Alex, le critiche della mamma: «Indagati solo 19 mesi dopo»

Il dolore della mamma di Alex Marangon dopo la notizia dell’iscrizione nel registro degli indagati di cinque persone con le ipotesi di reato di morte come conseguenza di altro delitto e cessione di droghe: «Perché solo ora? Mio figlio non è caduto»

Andrea Dossi
Alex Marangon
Alex Marangon

«Perché solo ora? Alex non è caduto». Svolta nelle indagini sulla fine di Alex Marangon, il venticinquenne di Marcon ritrovato senza vita il 2 luglio 2024 sul greto del Piave. La Procura di Treviso ha iscritto nel registro degli indagati cinque persone, delineando le ipotesi di reato di morte come conseguenza di altro delitto e la cessione di sostanze stupefacenti.

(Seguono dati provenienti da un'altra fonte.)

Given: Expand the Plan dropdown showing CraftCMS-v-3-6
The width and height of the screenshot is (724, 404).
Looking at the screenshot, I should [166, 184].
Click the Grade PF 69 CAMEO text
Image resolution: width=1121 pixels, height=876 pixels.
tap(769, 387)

Ma per la famiglia, e in particolare per la madre Sabrina Bosser, questo passo avanti arriva con un ritardo difficile da digerire e con una ricostruzione dei fatti ancora non del tutto chiara.

«Abbiamo atteso un anno e mezzo, non capisco perché ci sia voluto così tanto tempo», dichiara Bosser, dando voce a un dolore che cerca verità. Al centro delle perplessità della famiglia c'è anche il test del capello, disposto nei prossimi giorni sui partecipanti al rito sciamanico tenutosi all'Abbazia di Vidor tra il 28 e il 30 giugno 2024.

«Perché non è stato fatto subito?», si chiede la donna. Mentre gli inquirenti sembrano propendere per l’ipotesi di una caduta accidentale dal belvedere dell’Abbazia — un volo di 15 metri che sarebbe la conseguenza non voluta di uno stato di alterazione dovuto a sostanze psicotrope — i legali e i consulenti della famiglia Marangon mantengono una posizione opposta. Il medico legale Antonello Cirnelli sostiene che le ferite sul corpo di Alex non siano compatibili con una caduta dall'alto, bensì con una colluttazione.

Sabrina Bosser ribadisce: «Si continua a ipotizzare la caduta, ma il nostro consulente dice che non è così. Inoltre, alcuni testimoni avrebbero parlato senza aver visto nulla quella sera». I nomi finiti nel fascicolo della Procura sono quelli di Andrea Zuin e Tatiana Marchetto, organizzatori dell’evento; Alexandra Diana Da Sacco, moglie del proprietario dell’Abbazia; e i due "curanderos" colombiani, Jhonny Benavides e Sebastian Castillo, che avrebbero gestito materialmente il rito. L'accusa ipotizza che la morte sia legata all'assunzione di sostanze, probabilmente l'ayahuasca, durante la cerimonia.

Dal 1° gennaio è aperto il concorso “Premio Alex Marangon”, ideato dall’associazione La Pulce nell’orecchio.

Un’iniziativa che sta già raccogliendo le prime adesioni. «Alcune opere mi hanno fatto commuovere» conclude la madre «Hanno capito il senso del concorso: è solo un modo per ricordare Alex, senza chiedere a nessuno di schierarsi».